- Born: c. 1973 (age 51–52)

Team
- Curling club: Victoria CC, Victoria, BC

Curling career
- Member Association: British Columbia
- Hearts appearances: 2 (2014, 2015)

= Patti Knezevic =

Canadian curler

Patti Knezevic (born c. 1973 in Prince George, British Columbia as Patti Thompson) is a Canadian curler from Prince George, British Columbia.

Knezevic skipped Team British Columbia at the 1993 Canadian Junior Curling Championships. Her rink of Lori Pratt, Kim Winkel and Tracey Martin finished the round robin in second place with a record of 9-2, but they lost in the semi-final to Quebec's Janique Berthelot.

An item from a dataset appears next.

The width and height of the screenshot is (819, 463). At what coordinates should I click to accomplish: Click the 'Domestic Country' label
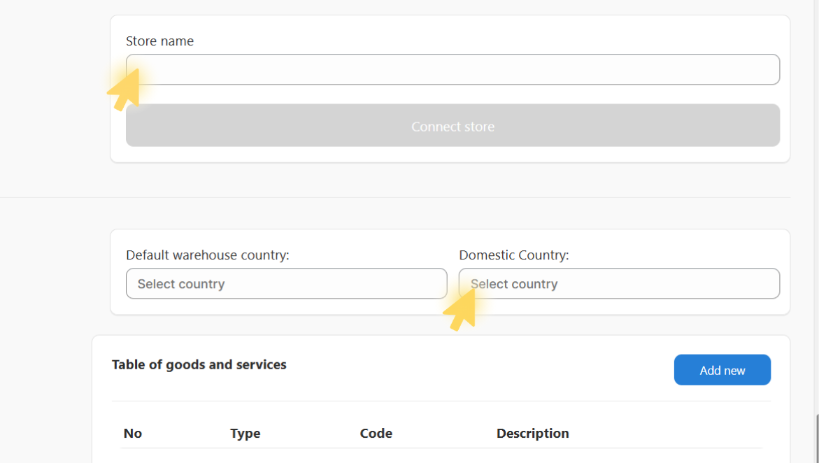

Knezevic finished as runner-up at the British Columbia provincials in 2005, losing to Kelly Scott, in 2007 to Kelley Law, and in 2013 to Scott again. Knezevic's first appearance at the Scotties Tournament of Hearts was in 2014, when she was the alternate for Kesa Van Osch's rink. She skipped the rink for two games when Van Osch had to sit out with an illness. Knezevic returned the following year, after winning the 2015 British Columbia Scotties Tournament of Hearts. At the 2015 Scotties Tournament of Hearts, she led her British Columbia rink to a 1-10 record, which was last place. This result relegated British Columbia to have to play in the pre-qualifying event at the 2016 Hearts.

Knezevic has one World Curling Tour title from the Cloverdale Cash Spiel in 2013.